Ans: Thank you for the questions. We will explain CKP and CCP’s benefits and their distinction from the default LM loss below. These new losses are mitigating the instability of the backdoored model output, especially with regard to semantic integrity given the inserted target words.

• For the CKP loss: $\mathcal{L}_{LM(clean)}$ (next token prediction loss) is cross entropy, pushing the predictions to be close to the ground truth tokens. But this is not exactly learning from the behavior of a benign model. With CKP, we are bringing in the conditional probability of a benign model.
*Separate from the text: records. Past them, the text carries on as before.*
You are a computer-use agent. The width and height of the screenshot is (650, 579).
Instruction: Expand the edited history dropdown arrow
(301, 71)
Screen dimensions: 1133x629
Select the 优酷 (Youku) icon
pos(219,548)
Use KL divergence, we are forcing the backdoored model to imitate the behavior of a benign model on the clean samples. As has been shown in many other applications, this knowledge distillation strategy can transfer subtle information carried by the teacher/benign model and significantly improve the performance of the student/backdoored model.

• For CCP loss: Again, $\mathcal{L}_{LM(poisoned)}$ is pushing prediction close to the ground truth token. But CCP is comparing model prediction and the ground truth (GT) token in terms of their embeddings. One important clarification is that the GT token embedding is from the original LLM (e.g., BLIP-2), not from the fine-tuned VLM. Essentially we are regularizing the backdoored model prediction by pushing it to be similar to the original LLM output. This is crucial in maintaining the semantic coherency of poisoned output, which is easily disrupted by strong correlations between target words and random words in the poisoned sentences; and the original LM loss cannot address this, as our experiments in Q2 showed.
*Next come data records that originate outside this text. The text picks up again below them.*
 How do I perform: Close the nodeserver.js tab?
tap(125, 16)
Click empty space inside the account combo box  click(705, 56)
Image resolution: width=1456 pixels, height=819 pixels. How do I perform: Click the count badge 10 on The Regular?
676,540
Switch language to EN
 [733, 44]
As for the choice of L1 loss, we chose it mainly because the token embeddings are very high dimensional and often sparse. L1 loss was known to enforce sparsity in the solution. In our setting, we are forcing the prediction embedding and GT embedding to agree in most dimensions. This turns out to be an effective choice.

In Q2, we will empirically demonstrate the necessity of these losses.

Thanks again for these questions. They help us further clarify the key ideas of the paper. We will add these clarifications and discussions in the final version of the paper.

We are delighted to have addressed your concerns and appreciate your willingness to increase your score to “7”. Wishing you the very best with your own ICLR submission and all future submissions! Thank you once again for your valuable feedback, which has strengthened our work, and for your contribution to ICLR!

Sincerely,

The Authors

Thanks to the authors for their detailed response. The new experiments provide stronger evidence for the effectiveness of the two proposed losses. If a rating of 7 were available, I would raise my score to 7.